GÖNÜLLÜLÜK
(Gönüller Gönüllülükle, Fetih Edilirler. Fikri Adil )
Bu kelime, kavram bize ne hatırlatıyor, içten gelerek, bir karşılık gözetmeden birileri için gönüllü bir şey yapmayı mı? Artık kimse karşılıksız bir şeyler paylaşmıyor, ben de artık insanların hak etmediğini düşündüğüm için, gönüllü bir şey yapmıyorum diyorsunuz? Kabul edelim karşılıksız hiçbir şey yapmıyorsak hiçbir şey olmamaya doğru son hızla gidiyoruz demektir, bu gidişin sonun da insanlıktan çıkmak vardır… Abartma diyenleri duyar gibiyim evet abartmıyorum, insana akıl verilmiştir, bu aklından dolayı çevresinden kendi yapıp ettiklerinden ve yapmayıp etmediklerinden sorumludur/sorumluyuzdur… Bu sorumluluğu bize akıl yükleyen güç yüklemiştir, bu sorumluluktan kaçabilirmiyiz, yok, kaçarsak insanlıktan kaçmış, çıkmış oluruz… Kendi ayağımıza sıkmış oluruz, bu yazının konusu kendi ayağımıza sıkalım mı, sıkmayalım mıdır? Bence sıkmayalım…

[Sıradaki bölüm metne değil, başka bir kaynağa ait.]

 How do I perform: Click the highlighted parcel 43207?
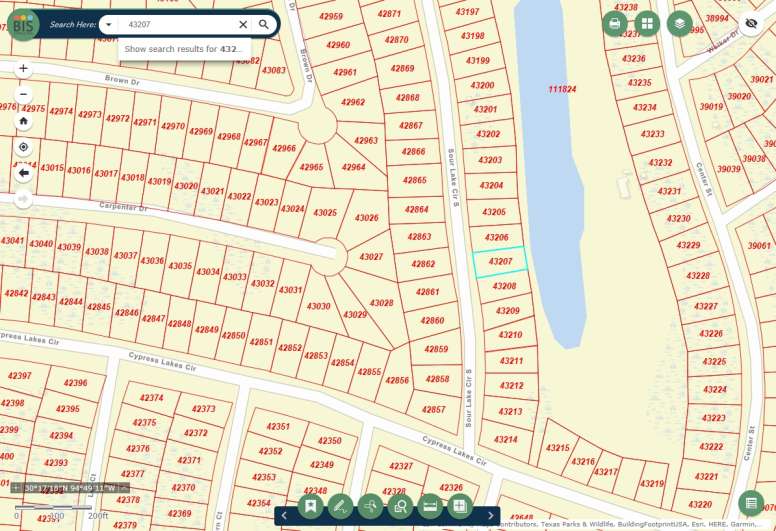click(x=499, y=262)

Örnegin en basitinden her gün karşılaştığımız insanlara selam vermiyorsak, yolda elindeki yükü taşıyamayan bir yaşlı gördüğümüz de yardım etmiyorsak… Zor durumda kalan birini zor durumdan kurtarmıyorsak, yol da kamış birine yardım etmiyorsak, yön soran birine bildiğimiz yeri bile göstermiyorsak, akrabalarımızın ve komşularımızın iyi ve kötü günlerinde onların mutluluklarını üzüntülerini paylaşmıyorsak… Çevrede yaşayan diğer canlıların yaşam alanlarına saygı duymuyorsak, ortak alanları alabildiğince kendi alanımız gibi kullanıyorsak, en basitinden otobüste, hamileye, yaşlıya çocukluya özürlüye yer vermiyorsak, yaptığımız hareketlerle koluyu komşuyu aynı köyde, mahallede şehirde, aynı toplum da birlikte yaşadığımız kişileri rahatsız ediyorsak her fırsatta sorumluluktan gönüllülükten kaçıyorsak, ben insanlığımızdan şüphe ederim, sizde edin öneririm…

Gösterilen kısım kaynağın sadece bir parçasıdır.